Record extracts:
* * * *

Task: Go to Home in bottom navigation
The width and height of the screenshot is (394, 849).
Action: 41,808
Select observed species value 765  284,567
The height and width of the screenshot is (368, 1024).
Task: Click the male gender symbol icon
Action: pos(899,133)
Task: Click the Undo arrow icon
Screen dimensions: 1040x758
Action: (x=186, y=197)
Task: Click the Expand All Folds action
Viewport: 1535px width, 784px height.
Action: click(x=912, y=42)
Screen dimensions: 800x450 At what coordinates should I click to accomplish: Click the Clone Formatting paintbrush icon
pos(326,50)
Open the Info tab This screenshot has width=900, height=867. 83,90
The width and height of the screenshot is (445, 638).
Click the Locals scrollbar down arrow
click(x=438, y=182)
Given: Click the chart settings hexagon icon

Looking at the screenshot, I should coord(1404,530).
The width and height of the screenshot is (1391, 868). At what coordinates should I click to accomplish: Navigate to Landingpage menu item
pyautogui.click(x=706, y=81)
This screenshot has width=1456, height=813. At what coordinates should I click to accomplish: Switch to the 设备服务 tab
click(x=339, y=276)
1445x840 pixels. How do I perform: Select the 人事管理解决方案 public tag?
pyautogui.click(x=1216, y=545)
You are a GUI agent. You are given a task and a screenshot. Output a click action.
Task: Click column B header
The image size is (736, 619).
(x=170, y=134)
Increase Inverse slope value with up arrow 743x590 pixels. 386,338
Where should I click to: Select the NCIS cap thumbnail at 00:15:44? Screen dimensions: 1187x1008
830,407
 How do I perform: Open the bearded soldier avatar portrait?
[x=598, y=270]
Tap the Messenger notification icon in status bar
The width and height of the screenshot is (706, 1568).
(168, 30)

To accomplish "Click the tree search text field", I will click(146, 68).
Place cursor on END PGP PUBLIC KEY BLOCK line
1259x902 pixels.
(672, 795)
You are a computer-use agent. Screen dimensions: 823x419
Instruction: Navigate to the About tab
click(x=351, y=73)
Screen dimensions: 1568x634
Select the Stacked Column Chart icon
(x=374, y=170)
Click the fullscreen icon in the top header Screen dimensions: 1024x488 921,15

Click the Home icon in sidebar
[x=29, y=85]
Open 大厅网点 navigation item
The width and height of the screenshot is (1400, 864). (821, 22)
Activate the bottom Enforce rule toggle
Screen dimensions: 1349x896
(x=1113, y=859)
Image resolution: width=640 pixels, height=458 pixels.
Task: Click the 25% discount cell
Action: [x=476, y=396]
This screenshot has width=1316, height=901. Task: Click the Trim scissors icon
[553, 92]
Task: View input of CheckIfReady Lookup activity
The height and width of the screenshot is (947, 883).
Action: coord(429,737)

* * * *

Written instruction: Can you turn every line of the listing above into a JSON array of strings, one string per line, leaving out the blank lines?

Answer below:
[
  "Task: Go to Home in bottom navigation",
  "The width and height of the screenshot is (394, 849).",
  "Action: 41,808",
  "Select observed species value 765  284,567",
  "The height and width of the screenshot is (368, 1024).",
  "Task: Click the male gender symbol icon",
  "Action: pos(899,133)",
  "Task: Click the Undo arrow icon",
  "Screen dimensions: 1040x758",
  "Action: (x=186, y=197)",
  "Task: Click the Expand All Folds action",
  "Viewport: 1535px width, 784px height.",
  "Action: click(x=912, y=42)",
  "Screen dimensions: 800x450 At what coordinates should I click to accomplish: Click the Clone Formatting paintbrush icon",
  "pos(326,50)",
  "Open the Info tab This screenshot has width=900, height=867. 83,90",
  "The width and height of the screenshot is (445, 638).",
  "Click the Locals scrollbar down arrow",
  "click(x=438, y=182)",
  "Given: Click the chart settings hexagon icon",
  "Looking at the screenshot, I should coord(1404,530).",
  "The width and height of the screenshot is (1391, 868). At what coordinates should I click to accomplish: Navigate to Landingpage menu item",
  "pyautogui.click(x=706, y=81)",
  "This screenshot has width=1456, height=813. At what coordinates should I click to accomplish: Switch to the 设备服务 tab",
  "click(x=339, y=276)",
  "1445x840 pixels. How do I perform: Select the 人事管理解决方案 public tag?",
  "pyautogui.click(x=1216, y=545)",
  "You are a GUI agent. You are given a task and a screenshot. Output a click action.",
  "Task: Click column B header",
  "The image size is (736, 619).",
  "(x=170, y=134)",
  "Increase Inverse slope value with up arrow 743x590 pixels. 386,338",
  "Where should I click to: Select the NCIS cap thumbnail at 00:15:44? Screen dimensions: 1187x1008",
  "830,407",
  " How do I perform: Open the bearded soldier avatar portrait?",
  "[x=598, y=270]",
  "Tap the Messenger notification icon in status bar",
  "The width and height of the screenshot is (706, 1568).",
  "(168, 30)",
  "To accomplish \"Click the tree search text field\", I will click(146, 68).",
  "Place cursor on END PGP PUBLIC KEY BLOCK line",
  "1259x902 pixels.",
  "(672, 795)",
  "You are a computer-use agent. Screen dimensions: 823x419",
  "Instruction: Navigate to the About tab",
  "click(x=351, y=73)",
  "Screen dimensions: 1568x634",
  "Select the Stacked Column Chart icon",
  "(x=374, y=170)",
  "Click the fullscreen icon in the top header Screen dimensions: 1024x488 921,15",
  "Click the Home icon in sidebar",
  "[x=29, y=85]",
  "Open 大厅网点 navigation item",
  "The width and height of the screenshot is (1400, 864). (821, 22)",
  "Activate the bottom Enforce rule toggle",
  "Screen dimensions: 1349x896",
  "(x=1113, y=859)",
  "Image resolution: width=640 pixels, height=458 pixels.",
  "Task: Click the 25% discount cell",
  "Action: [x=476, y=396]",
  "This screenshot has width=1316, height=901. Task: Click the Trim scissors icon",
  "[553, 92]",
  "Task: View input of CheckIfReady Lookup activity",
  "The height and width of the screenshot is (947, 883).",
  "Action: coord(429,737)"
]